SELECTED TEXT:
BEGIN
S. Weir Mitchell (Born January 15, 1829 - d. 1914) was an American physician and writer. He was son of a physician, John Kearsley Mitchell (1798-1858), and was born in Philadelphia, Pennsylvania.
He studied at the University of Pennsylvania in that city, and received the degree of M.D. at Jefferson Medical College in 1850. During the Civil War he had charge of nervous injuries and maladies at Turners Lane Hospital, Philadelphia, and at the close of the war became a specialist in neurology. In this field Weir Mitchells name became prominently associated with his introduction of the rest cure, subsequently taken up by the medical world, for nervous diseases, particularly hysteria; the treatment consisting primarily in isolation, confinement to bed, dieting and massage. His medical texts include Injuries of Nerves and Their Consequences (1872) and Fat and Blood (1877). Mitchell's disease (erythromelalgia) is named after him.
END
REQUIRED TASKS:
1. According to the passage on S. Weir Mitchell, at which college and in what year did he receive his M.D.?
2. Reproduce the part of the passage on S. Weir Mitchell starting at "S. Weir Mitchell" and ending at "in Philadelphia, Pennsylvania.".

ENTRIES PROVIDED:
BEGIN
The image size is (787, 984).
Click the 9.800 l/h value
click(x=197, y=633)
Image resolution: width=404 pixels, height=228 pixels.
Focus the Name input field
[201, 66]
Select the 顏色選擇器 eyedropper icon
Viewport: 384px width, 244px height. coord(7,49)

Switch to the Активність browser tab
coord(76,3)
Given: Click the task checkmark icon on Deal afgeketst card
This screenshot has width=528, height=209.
END
BEGIN
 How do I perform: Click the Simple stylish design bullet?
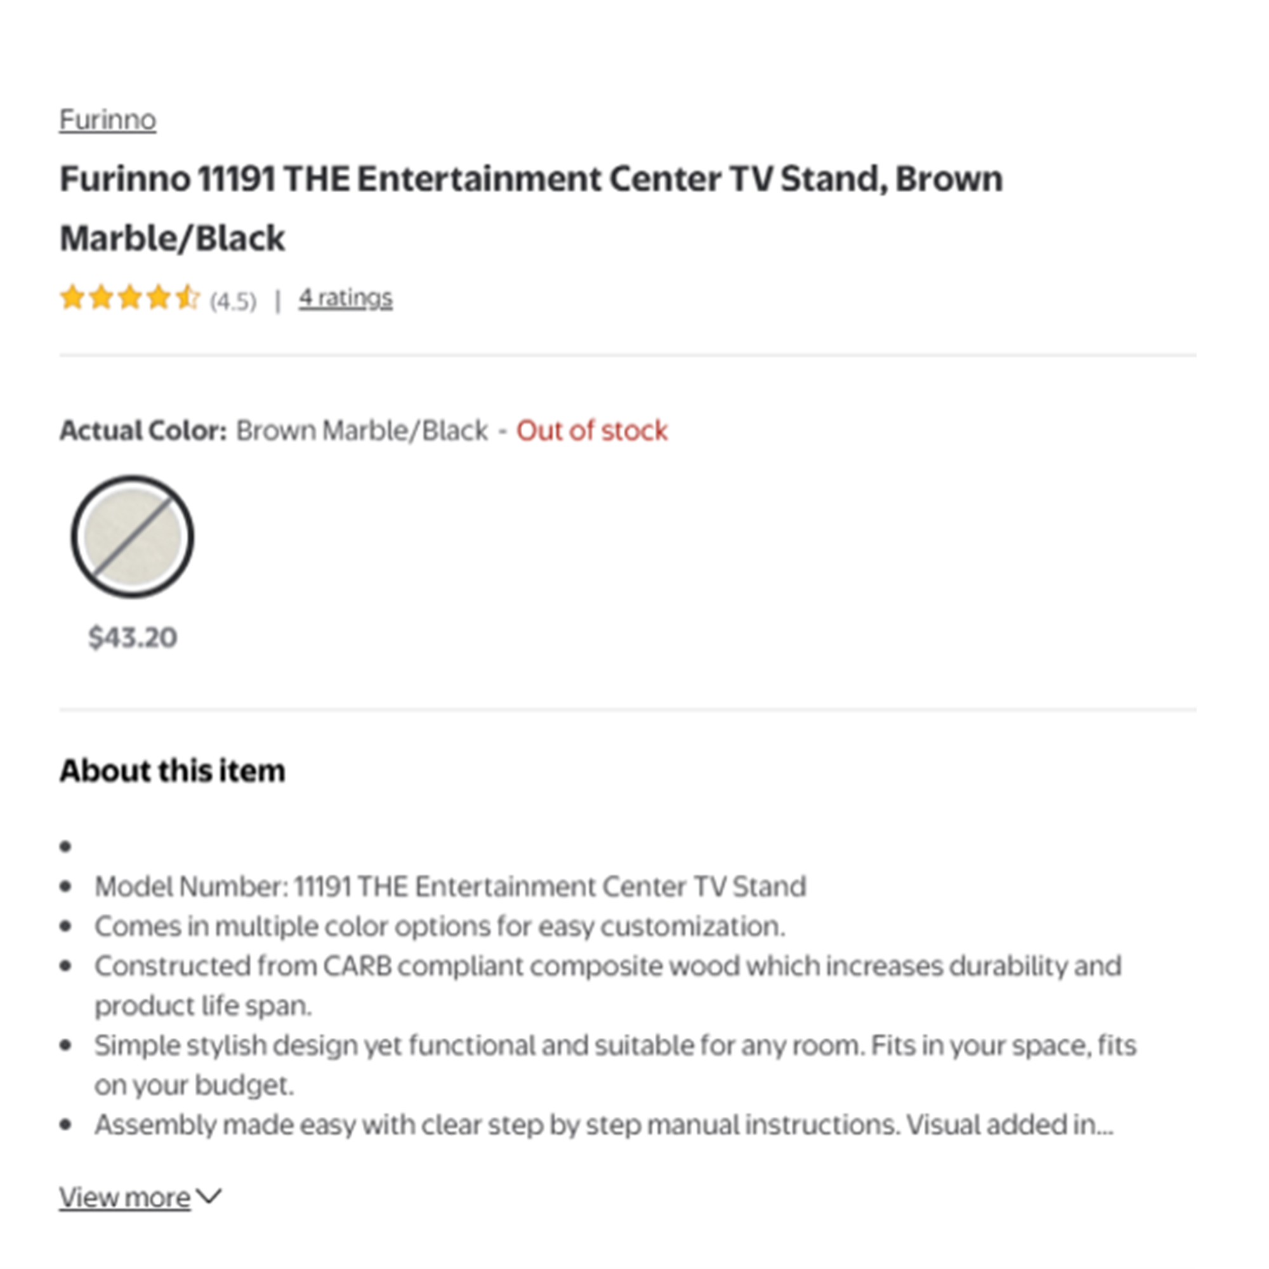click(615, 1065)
END
OUTPUTS IN ORDER:
1. Jefferson Medical College, in 1850.

2.
S. Weir Mitchell (Born January 15, 1829 - d. 1914) was an American physician and writer. He was son of a physician, John Kearsley Mitchell (1798-1858), and was born in Philadelphia, Pennsylvania.